Mace wanted to simply put Thorne to death. The man was so universally hated that no one would protest a quick execution, particularly not if Kelsea made the execution public. She saw the wisdom of Mace’s advice; such a move would gain her throne the diehard support of anyone who had ever watched a loved one put into the cage. Even the Arvath didn’t protest against capital punishment these days, and Kelsea certainly had no problem with it. Yet something in her demanded a trial, even a show trial, something to legitimize the act. But there was legal precedent for summary executions: if Father Tyler’s folklore was to be believed, William Tear had practiced them, had even carried one out with his own hands.
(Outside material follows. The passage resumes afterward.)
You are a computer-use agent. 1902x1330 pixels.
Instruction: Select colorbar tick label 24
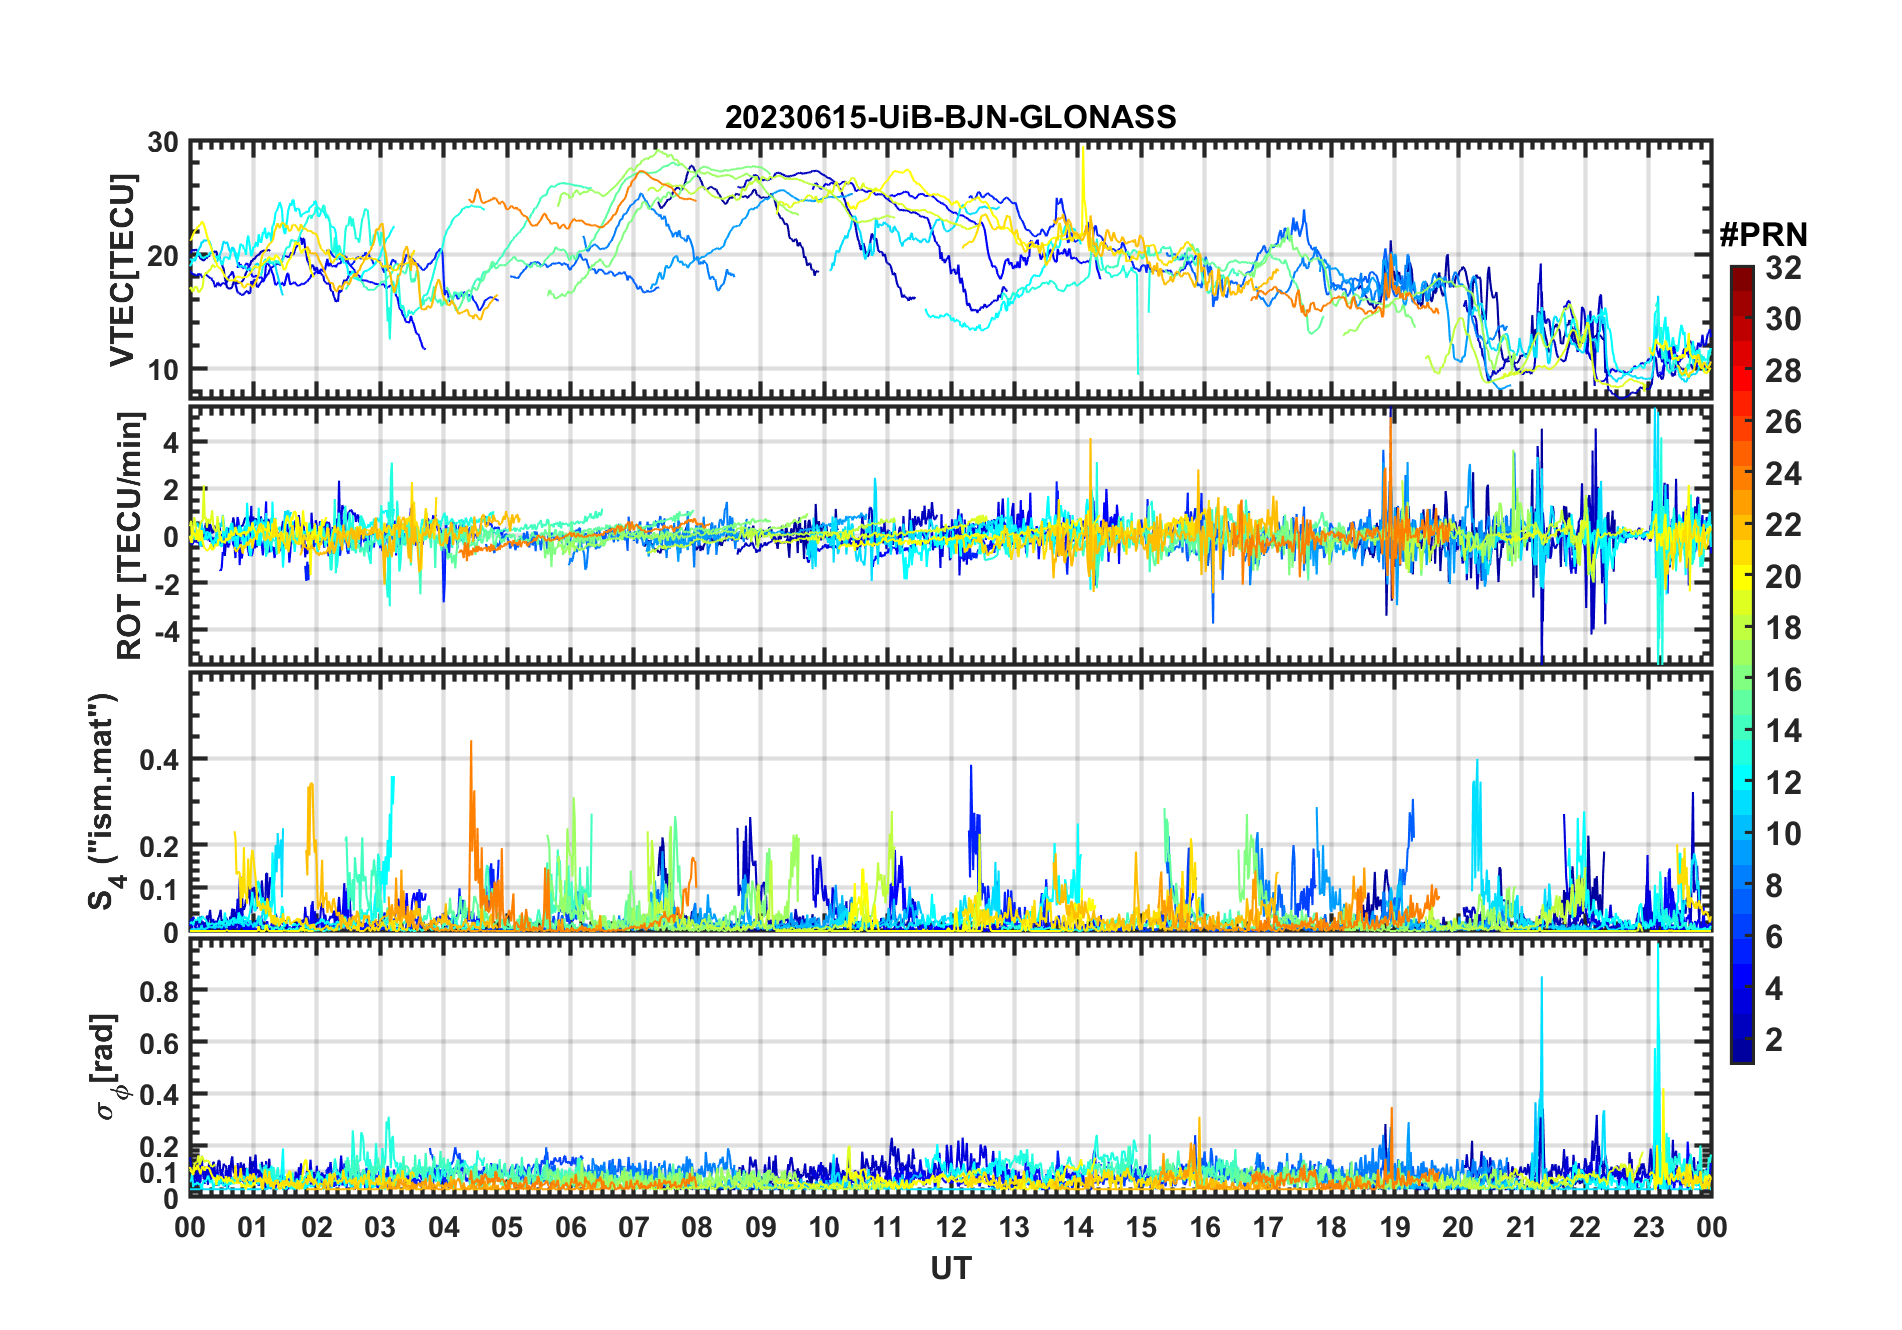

And so have I, Kelsea thought, suddenly cold. In her mind she saw blood, thick and warm, spurting over her right hand and dripping down her forearm. The outside world assumed that Mhurn had simply been a casualty of the Battle of the Argive. Mace had allowed that belief to flourish, but Kelsea and the rest of her Guard knew better, and no matter how she tried to dismiss the matter from her mind, the image kept recurring to her: her knife hand, bathed in blood. It seemed so important for Thorne to have a trial.